O único vereador da oposição da Câmara da Covilhã advertiu novamente para “o risco da política de empréstimos” da autarquia. O aviso foi feito por Miguel Nascimento, na passada sexta feira, 4, após a reunião de executivo, onde se aprovaram dois empréstimos no valor total de três milhões e 209 mil euros, com os votos favoráveis dos seis eleitos pelo PSD, em contraposição com o “chumbo” do vereador socialista.
Em declarações aos jornalistas, Carlos Pinto, presidente da Câmara explicou as suas finalidades. Um dos empréstimos, no valor de um milhão e 257 mil e 601 euros, “destina-se a financiar obras previstas no Plano de Actividades” da autarquia, enquanto que o outro, de um milhão 952 mil e 286 euros, “vai servir para realizar obras do programa Polis”. O edil explica que o município vai recorrer à margem de endividamento de que dispõe, de acordo com as directivas impostas pela Direcção Geral das Autarquias Locais.
“Nunca votei contra qualquer empréstimo, por apoiar o investimento da autarquia, mas há limites”, referiu, considerando que “com a sistemática contracção de empréstimos, o PSD está a hipotecar o futuro da Câmara da Covilhã”. O vereador adiantou ainda que está preparado para ser atacado de “anti-obras no concelho”, mas garante que o método de financiamento escolhido “não pode ser o mais adequado”.
Nascimento recorda que o passivo da autarquia se situa em cerca de 76 milhões de euros e que “as despesas com o serviço de dívida vão registar a partir de 2005 uma progressão fortíssima, com o fim dos períodos de carência dos 13 empréstimos já contraídos” e que totalizam cerca de 52 milhões de euros. Acrescentado: “No próximo mandato quem cá estiver não vai fazer outra coisa senão liquidar as despesas relacionadas com empréstimos”.
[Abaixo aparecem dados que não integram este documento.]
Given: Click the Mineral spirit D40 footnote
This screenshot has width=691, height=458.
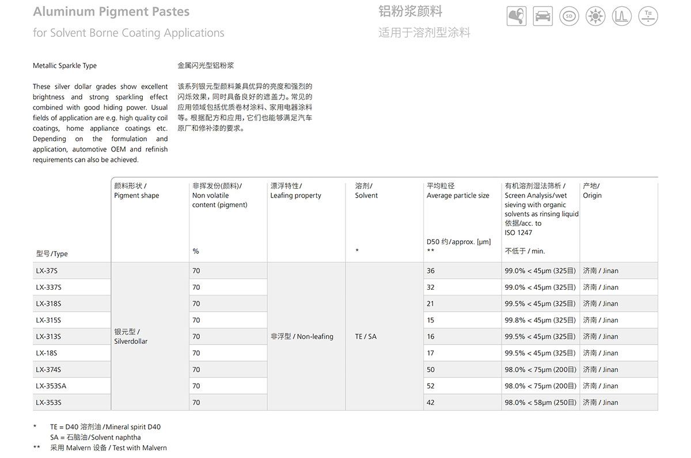Looking at the screenshot, I should tap(105, 427).
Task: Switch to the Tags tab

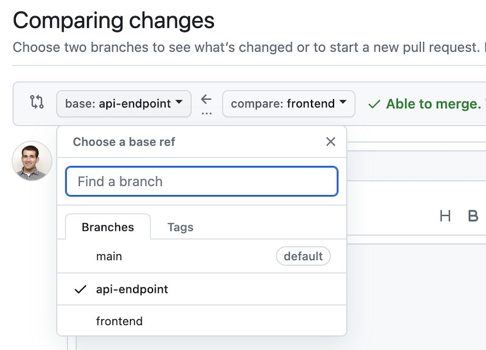Action: 180,227
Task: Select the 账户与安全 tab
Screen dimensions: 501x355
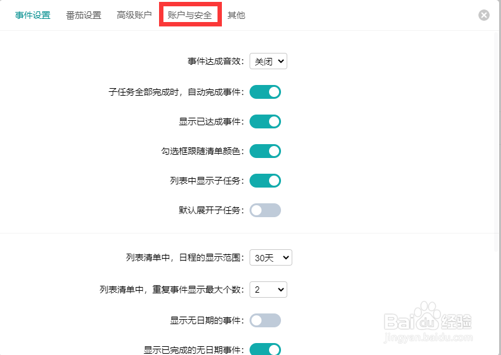Action: tap(190, 15)
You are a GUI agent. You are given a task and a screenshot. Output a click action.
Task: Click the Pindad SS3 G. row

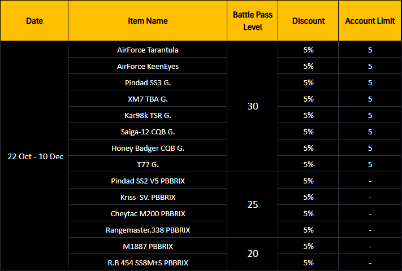click(x=148, y=82)

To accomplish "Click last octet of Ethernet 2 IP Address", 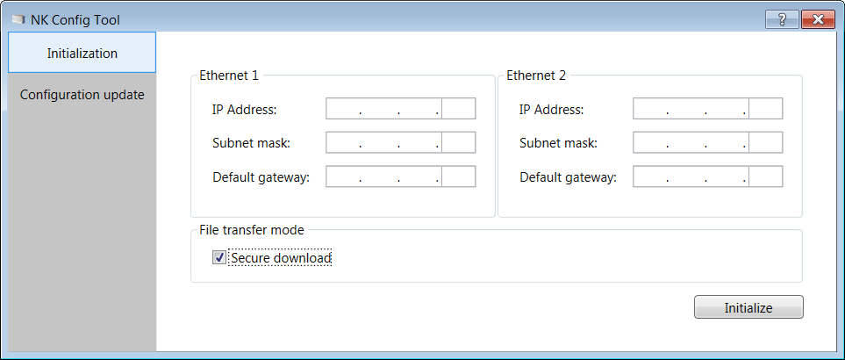I will [x=765, y=109].
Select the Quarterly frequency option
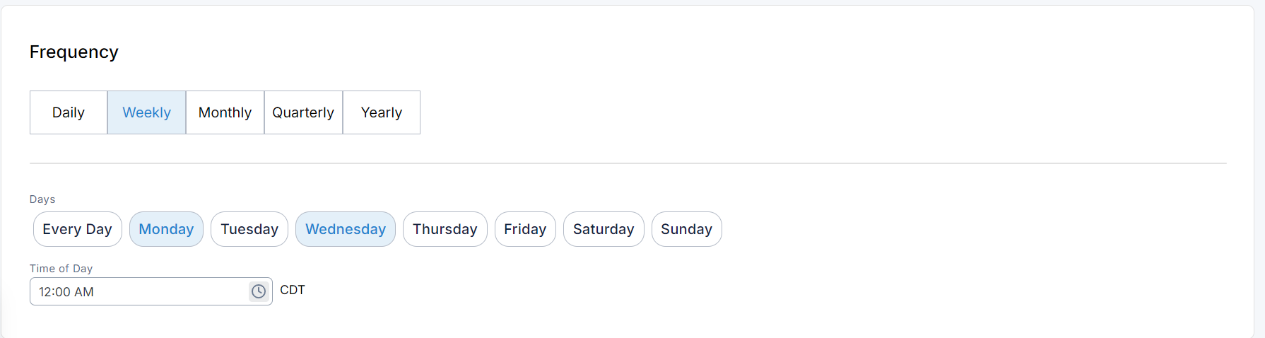This screenshot has width=1265, height=338. tap(303, 112)
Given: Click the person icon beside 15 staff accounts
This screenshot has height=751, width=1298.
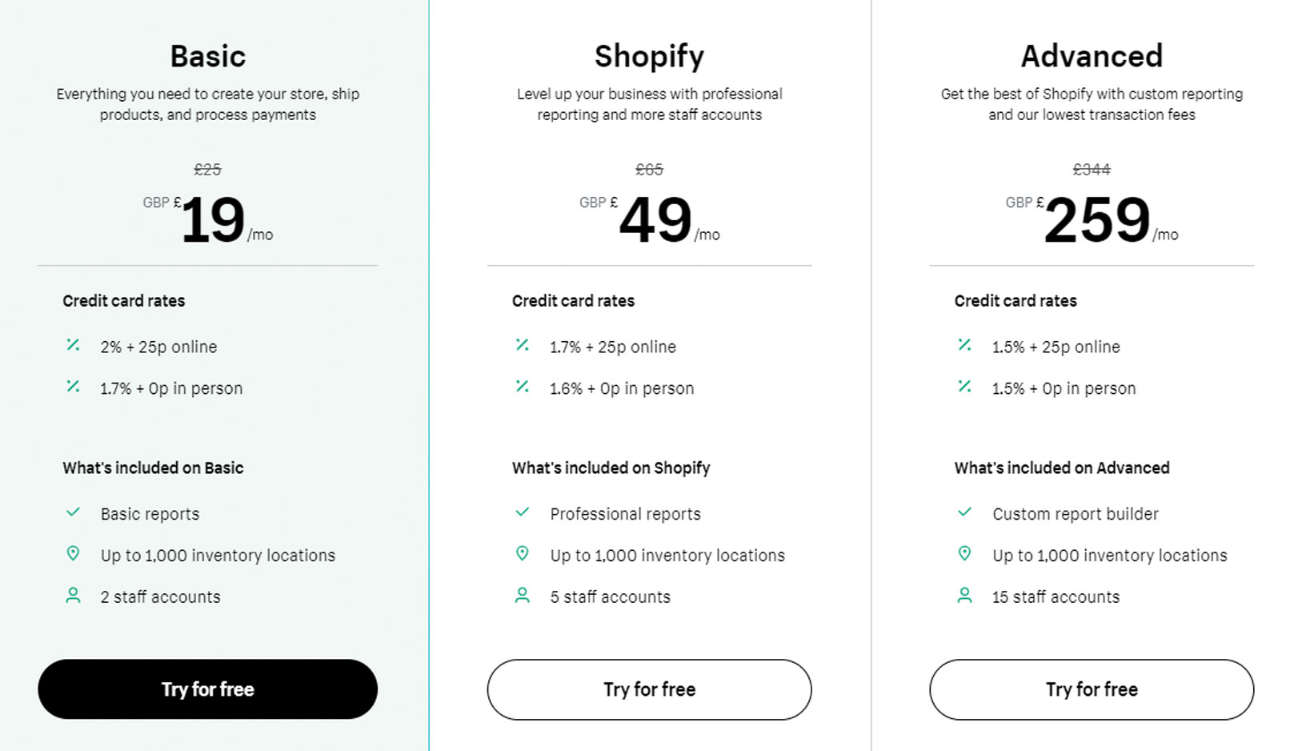Looking at the screenshot, I should pos(964,595).
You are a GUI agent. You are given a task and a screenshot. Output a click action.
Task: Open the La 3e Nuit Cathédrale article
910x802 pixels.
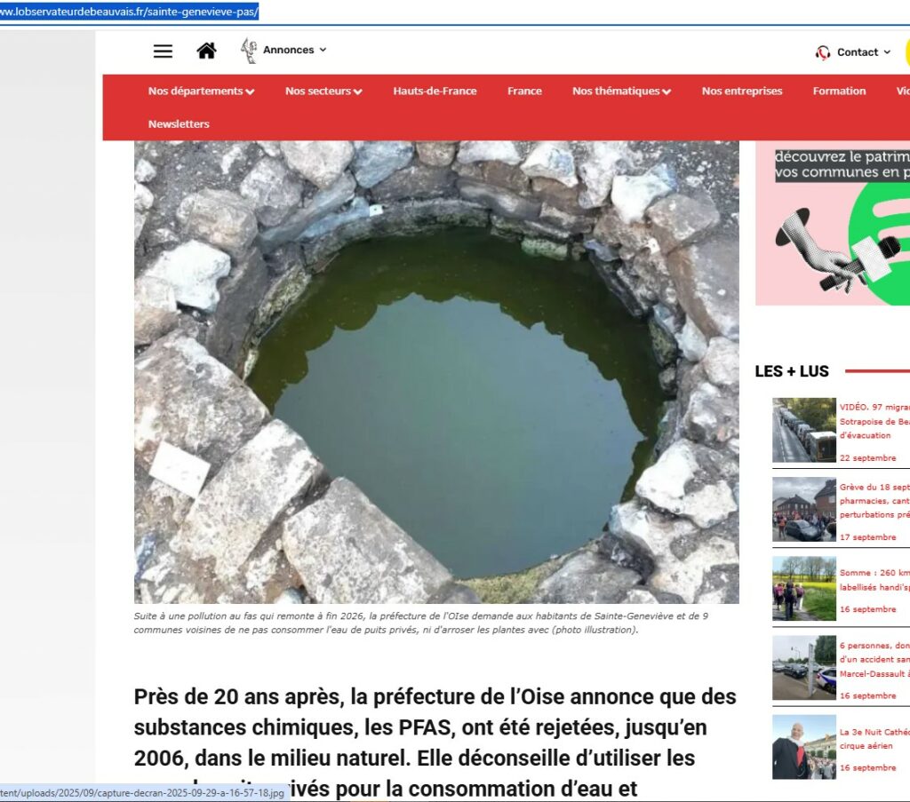click(x=874, y=739)
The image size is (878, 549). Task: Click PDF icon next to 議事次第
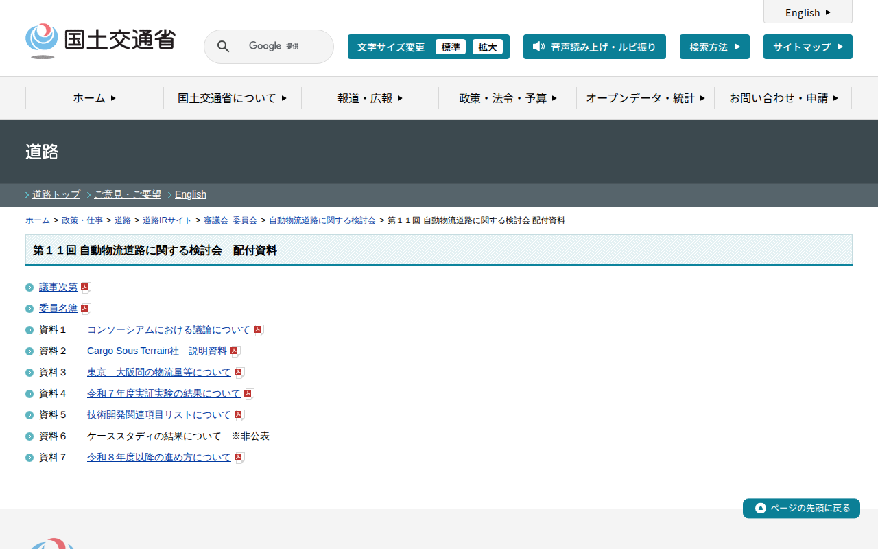point(85,288)

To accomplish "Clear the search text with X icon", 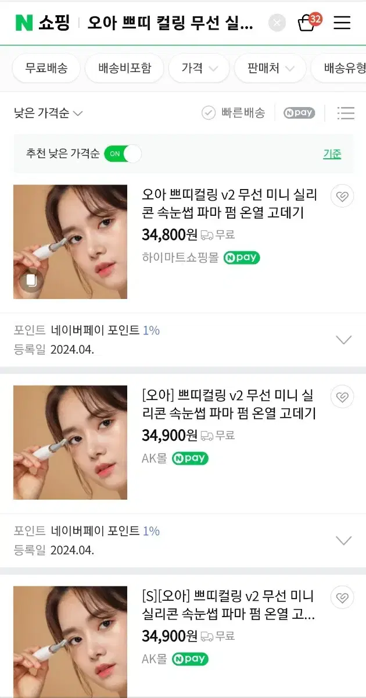I will [x=277, y=23].
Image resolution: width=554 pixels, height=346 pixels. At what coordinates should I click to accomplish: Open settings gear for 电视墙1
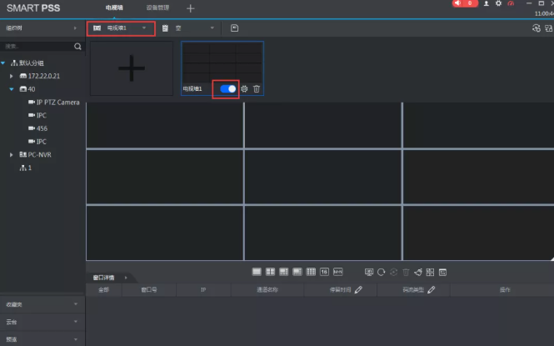244,88
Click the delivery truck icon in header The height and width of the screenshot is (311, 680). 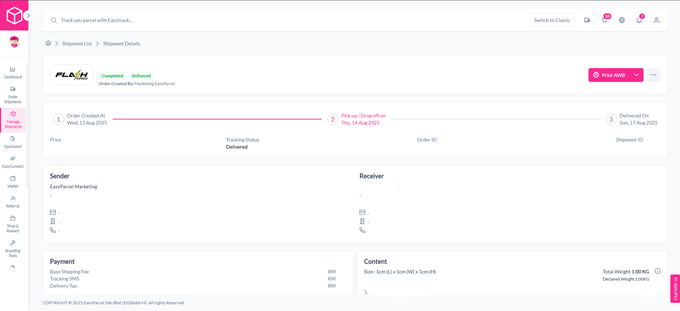pos(587,20)
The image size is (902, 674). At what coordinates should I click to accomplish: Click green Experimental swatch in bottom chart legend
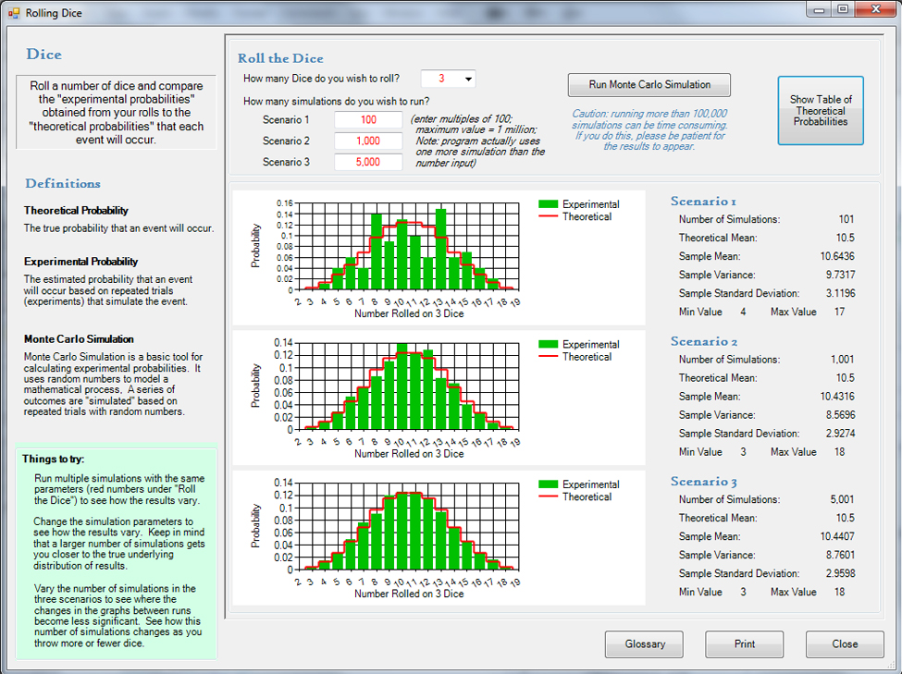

”Protestos da água são encenação”


O edil covilhanense aproveitou uma questão colocada a respeito do protesto junto à Fonte das Três Bicas contra o preço da água no concelho [ver notícia] para dizer aos jornalistas que tudo “não passa de uma encenação” liderada por pessoas com ligações ao Partido Comunista.
O presidente da Câmara não reconhece sequer a legitimidade do abaixo-assinado entregue na Assembleia Municipal em Fevereiro último entregue, subscrito por 3500 pessoas. “Nem sei se têm um contrato de fornecimento de água, por isso até poderiam ser 35 mil”, ironiza Carlos Pinto.